2. Antenatal Corticosteroid in Twin-Pregnant Women at Risk of Late Preterm Delivery: A Randomized Clinical Trial.

85.5JAMA Pediatrics · 2025PMID: 40982289

In an adequately powered multicenter RCT (812 mothers, 1,620 neonates), two injections of antenatal betamethasone given to twin pregnancies at 34+0 to 36+5 weeks reduced severe neonatal respiratory morbidity (4.8% vs 7.5%; RR 0.64), decreased CPAP ≥2 h and transient tachypnea, with effects concentrated when delivery occurred 12 hours to <7 days after dosing; neonatal hypoglycemia was increased.

Impact: Fills a critical evidence gap with high‑quality randomized data supporting antenatal steroid use in late‑preterm twin pregnancies and defines a therapeutic timing window, directly informing obstetric practice.

Clinical Implications: Consider antenatal betamethasone for twin pregnancies at risk of late preterm birth with attention to timing (aim for delivery 12 h to <7 days after first dose) and implement newborn glucose monitoring protocols to manage increased hypoglycemia risk.

Key Findings

  • Severe neonatal respiratory morbidity reduced: 4.8% (betamethasone) vs 7.5% (placebo); RR 0.64 (95% CI 0.42–0.98).
  • Lower CPAP use ≥2 h and lower transient tachypnea of the newborn in steroid group.
  • Benefit confined to births occurring 12 hours to <7 days after first betamethasone dose; neonatal hypoglycemia increased (15.6% vs 11.7%).

3. High expression of Rex-orf-I and HBZ mRNAs and bronchiectasis in lung of HTLV-1A/C infected macaques.

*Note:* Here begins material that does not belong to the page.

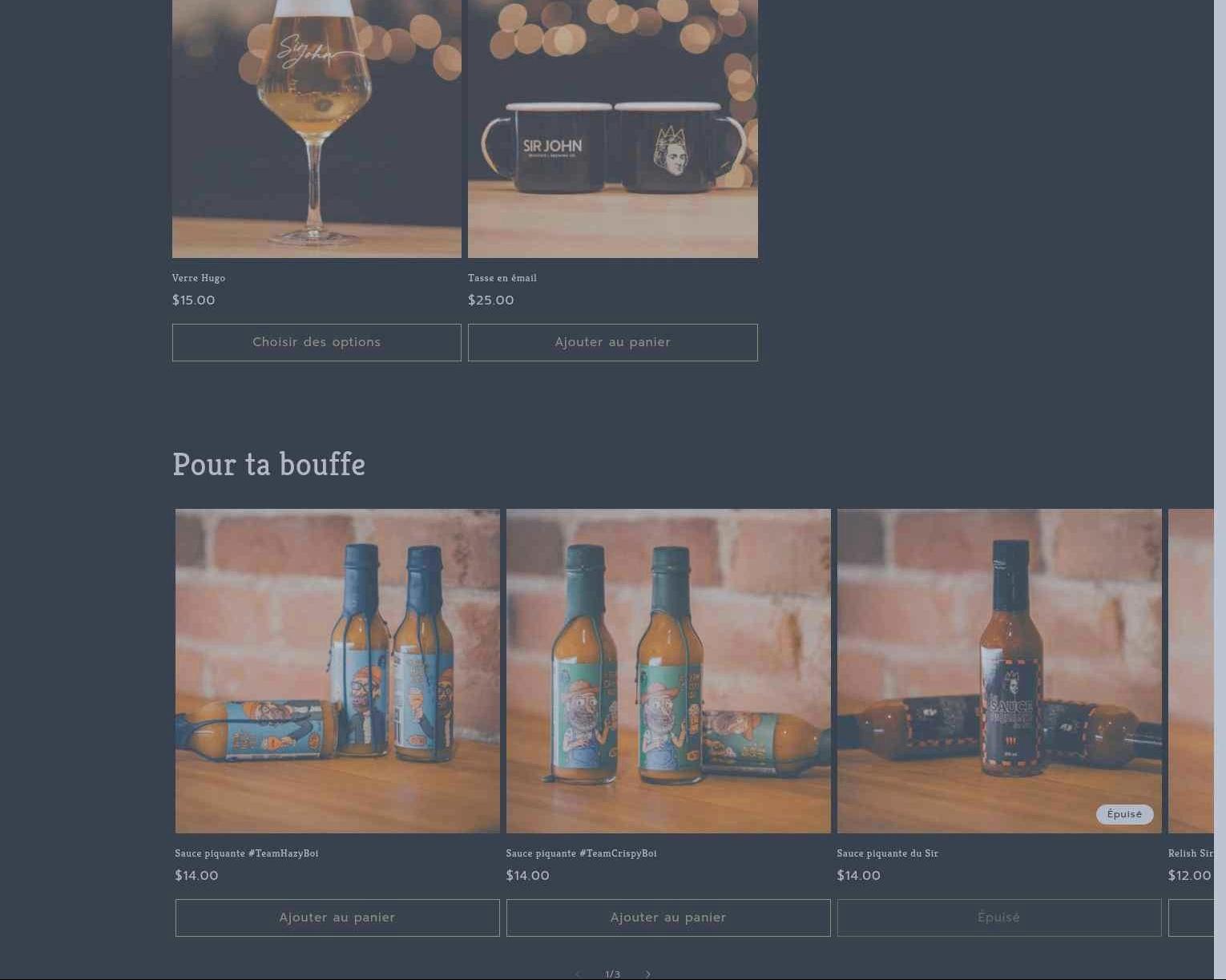Click the previous slide arrow in the carousel
The width and height of the screenshot is (1226, 980).
click(x=578, y=974)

85.5Nature Communications · 2025PMID: 41006234

Using a chimeric HTLV‑1A/C nonhuman primate model, investigators observed bronchiectasis and high pulmonary expression of viral transcripts (Rex‑orf‑I and HBZ), implicating viral genetic determinants in HTLV‑1C–associated lung morbidity and providing mechanistic insight into type‑specific lung disease.

Impact: Mechanistic in vivo evidence linking specific viral gene expression to bronchiectasis advances understanding of HTLV‑1C pulmonary disease and directs surveillance and targeted diagnostic efforts in endemic areas.

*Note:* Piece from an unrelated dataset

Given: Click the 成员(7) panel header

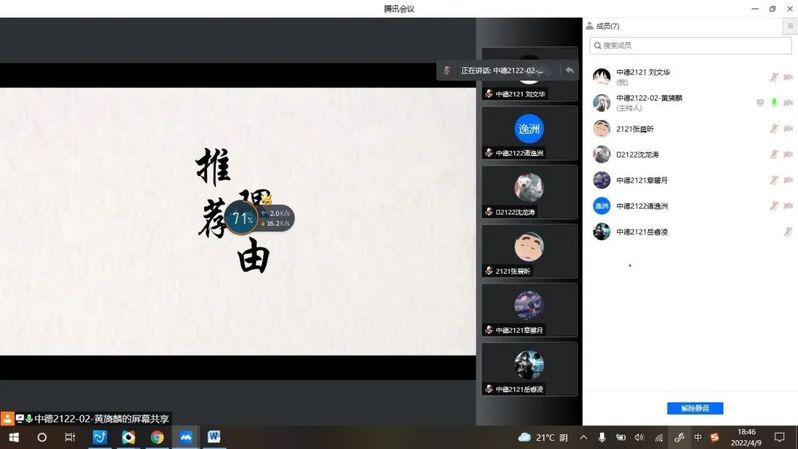Looking at the screenshot, I should pos(606,26).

Clinical Implications: Supports intensified respiratory surveillance (e.g., bronchiectasis screening) in HTLV‑1C–endemic populations and motivates development of diagnostics or antivirals directed at Rex‑orf‑I/HBZ pathways.

Key Findings

  • Chimeric HTLV‑1A/C infection in macaques produced bronchiectasis.
  • Affected lung tissue showed high expression of viral transcripts Rex‑orf‑I and HBZ.
  • Results implicate viral genetic determinants in differential lung morbidity between HTLV types.